This year’s funds, raised through lots including a Taylor Swift-autographed guitar, will help SWFL Children’s Charities support a new outpatient surgery center for Golisano Children’s Hospital.

BY January 25, 2024
David Martin, Kim Martin & Hope Martin at SWFL Wine and Food Festival 2024
David Martin, Kim Martin & Hope Martin (Photo by Mark Schoenfelt Photography)

The SWFL Wine & Food Fest has raised more than $27 million in support of pediatric care in the region, and the Jan. 20 live auction in Fort Myers added another $2 million to that total. 

The SWFL Wine & Food Fest is the fundraising arm of SWFL Children’s Charities, Inc., which relies on a cache of sought-after pours, plates and prizes to drum up our region’s signature generosity for kids. Through grants and donations, the nonprofit supports programs at Golisano Children’s Hospital and scholarships at Florida SouthWestern State College and Florida Gulf Coast University. “We’re fortunate to have some really generous people in this community,” says the charity’s executive director, Heidi Davis. “They’re the heart.” 

This year, the SWFL Wine & Food Fest funds support Golisano’s new outpatient surgery center located on the HealthPark campus—which will free up beds in the intensive care unit at the main facility and get patients care faster—as well as an expansion of the SWFL Children’s Charities Nursing Simulation Lab at FSW, which gives students opportunities to simulate medical care in controlled environments. 

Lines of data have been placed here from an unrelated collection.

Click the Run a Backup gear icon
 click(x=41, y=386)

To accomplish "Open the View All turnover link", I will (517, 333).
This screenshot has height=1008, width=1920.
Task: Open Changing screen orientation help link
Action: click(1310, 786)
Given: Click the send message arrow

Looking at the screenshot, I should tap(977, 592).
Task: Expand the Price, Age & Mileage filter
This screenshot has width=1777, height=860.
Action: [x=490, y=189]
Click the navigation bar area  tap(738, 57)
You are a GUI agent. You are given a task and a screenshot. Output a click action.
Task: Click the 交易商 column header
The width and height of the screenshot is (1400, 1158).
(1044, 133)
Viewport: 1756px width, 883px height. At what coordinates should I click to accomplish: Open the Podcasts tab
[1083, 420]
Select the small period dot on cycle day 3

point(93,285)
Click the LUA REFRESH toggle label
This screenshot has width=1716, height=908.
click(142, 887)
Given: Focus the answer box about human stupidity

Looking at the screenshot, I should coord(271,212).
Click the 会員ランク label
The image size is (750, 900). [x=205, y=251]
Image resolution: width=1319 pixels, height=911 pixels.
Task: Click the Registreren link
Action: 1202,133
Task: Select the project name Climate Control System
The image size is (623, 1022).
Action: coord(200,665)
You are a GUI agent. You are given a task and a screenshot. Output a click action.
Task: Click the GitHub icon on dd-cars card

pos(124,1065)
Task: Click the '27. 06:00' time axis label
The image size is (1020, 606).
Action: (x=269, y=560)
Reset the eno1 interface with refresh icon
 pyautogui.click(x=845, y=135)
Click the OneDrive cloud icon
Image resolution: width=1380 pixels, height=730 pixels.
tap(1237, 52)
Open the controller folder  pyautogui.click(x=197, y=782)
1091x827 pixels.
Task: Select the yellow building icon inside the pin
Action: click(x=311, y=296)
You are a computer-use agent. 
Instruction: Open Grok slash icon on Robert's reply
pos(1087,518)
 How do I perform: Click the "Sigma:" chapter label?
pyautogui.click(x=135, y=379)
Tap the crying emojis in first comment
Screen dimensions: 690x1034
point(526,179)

The weekend kicked off Friday with vintner dinners around Southwest Florida, which preceded the main event on Saturday: the grand tasting and live auction. Locally renowned chefs—like Nosh on Naples Bay’s Todd Johnson, Next Door’s Benjamin Voisin and pastry chef Norman Love—gathered to prepare pristine plates of wild mushroom risotto with truffle butter, braised duck gnocchi and blueberry poached grouper. This was Savour Catering chef Matt Geiger’s third consecutive year attending the festival. “I have to pick and choose which [events] that I can do,” he says, but this event helps him maximize his impact. This year, he used a sous vide technique to prepare a tender, autumn-spiced pork tenderloin, served over a goat cheese butternut squash puree with a roasted apple and autumn crumble. Vintners included famed cabernet sauvignon producer Lokoya and award-winning winery Jarvis Estate. 

The live auction saw big bids, including a $70,000 winning bid for a trip to a private island in Belize for 10 people and two individual trips to Lerner Project’s Diamond Mountain estate in Napa for $70,000 each. The online auction raised more than $32,000—a pink Epiphone acoustic guitar autographed by Taylor Swift went for nearly $5,000. Thinking of the outpouring of generosity for youth in our area, SWFL Children’s Charities’ president Josh Dorcey is grateful. “It’s exhilarating when you spend time and effort to put a vision together,” he says. “We’ve partnered with the right people in our community to meet the need.”